Ce n'est d'ailleurs pas un hasard si Mgr Mignot évoque l'influence de M. Pinault quand il parle de sa formation spirituelle. C'est que celui-ci, "vrai Diogène (qui) voyait le creux d'une foule de conventions", tient encore le rôle de directeur de conscience qu'il avait à l'époque de Renan. L'abbé Mignot fait partie de "ceux qu'entraînait une ardente piété, des mystiques, comme on les appelait" 318 . Il se souvient avoir été un séminariste qui ne négligeait ni l'ascétisme ni la piété et qui chaque mercredi se rendait avec quelques condisciples auprès de M. Pinault qui leur expliquait le Pietas ad usum Seminarii de M. Olier. "C'était en somme le détachement de tout par amour de Notre Seigneur, le vide de l'âme pour donner la place entière à Jésus. J'écoutais avec admiration et une réelle sympathie d'âme ces maximes austères que je regardais comme l'expression de la pensée authentique du Sauveur paraphrasée par un saint qui avait quitté une situation scientifique très enviée pour venir s'enfermer à Issy" 319 . M. Pinault encourageait les jeunes séminaristes à pratiquer ce qu'il appelait le "rien de toutes choses". Cette expression a accompagné Mgr Mignot tout au long de sa vie. En 1914 c'est elle qui lui vient naturellement sous la plume dans une lettre à Loisy quand il déplore que Prosper Alfaric n'avance pas plus vite dans la rédaction de sa thèse : " Il y a longtemps que ce cher Sulpicien 320 aurait dû finir sa thèse. Mais il médite sans doute, comme notre vieux M. Pinault, sur le rien de toutes choses." 321

Cette piété fondée sur l'apprentissage du détachement se nourrit, outre de la lecture des ouvrages de M. Olier 322 , de ceux du Père Surin, du cardinal de Bérulle, de Bossuet, du Père Faber 323 , de l'Imitation de Jésus-Christ. Ce sont donc surtout les différents maîtres de la spiritualité française que l'abbé Mignot fréquente. Bossuet l'a incontestablement marqué et, nous aurons l'occasion d'y revenir, c'est en grande partie en "anti-Bossuet" qu'il a conçu la fonction de docteur de l'évêque. Mais la dette est grande. En 1915, alors qu'il relit l'Histoire des Variations, il note dans son Journal :

‘C'est encore un sentiment de pieuse admiration que j'éprouve en relisant un autre chef d'œuvre qui a eu une très grand influence sur ma formation intellectuelle quand j'avais 18 ou 20 ans et que j'ai lu plus souvent que l'Histoire des Variations. Je parle des Élévations sur les mystères. En les relisant, je retrouve un écho lointain de ces phrases merveilleuses qui tombèrent dans mon âme comme les notes d'une harmonie céleste, comme des idées neuves et presque inconnues qui venaient peupler mon intelligence encore à peu près vide 324 .’

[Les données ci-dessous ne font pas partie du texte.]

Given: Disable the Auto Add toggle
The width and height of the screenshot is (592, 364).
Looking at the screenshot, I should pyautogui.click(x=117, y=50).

En revanche l'abbé Mignot ne partage pas tout de suite l'enthousiasme que les livres du P. Faber, immédiatement traduits en français 325 et longtemps en vogue 326 , rencontrèrent auprès du clergé français 327 , à un moment où la production française dans le domaine de la spiritualité n'était guère fournie. "La lecture de son Tout pour Jésus... m'avait fatigué et inspiré une sorte de dégoût", écrit-il vers 1870. C'est, estime-t-il, que "son esprit n'était pas assez sérieux pour goûter les beautés de ce livre". Il fallut toute l'insistance de quelques amis pour qu'il accepte de lire les Conférences spirituelles, Béthléem et le Saint-Sacrement et découvrir alors que les ouvrages du P. Faber étaient "presque tous des chefs d'œuvre" et qu'il était "peu d'auteurs spirituels dont les idées répondent mieux aux besoins de notre siècle" 328 . Toujours est-il que c'est un auteur qu'il cite souvent dans ses premiers travaux 329 . Il reviendra plus tard sur cet engouement : "Après avoir lu avec enthousiasme les écrits du P. Faber, à la réflexion, je me demandais s'ils n'étaient pas en très grande partie le fruit de son imagination, comme tant d'autres mystiques" 330 . Pointe ici une méfiance pour la mystique sur laquelle nous aurons l'occasion de revenir.

Quant à l'Imitation elle restera jusqu'à la fin de sa vie la lecture spirituelle préférée. En 1916, en route pour Rome, il note dans son Journal :

Je le dis avec une confusion que je partage sans doute avec beaucoup d'autres : c'est que l'Imitation nourrit mon âme plus que les histoires d'Israël, plus même que les prophéties, plus que les Proverbes, le Cantique, l'Ecclésiastique, la Sagesse elle-même que M. Le Hir m'avait fait aimé vers 1860. L'Imitation est venue 13 ou 14 siècles trop tard : elle n'eût pas manqué alors d'être inscrite dans le Canon officiel 331 .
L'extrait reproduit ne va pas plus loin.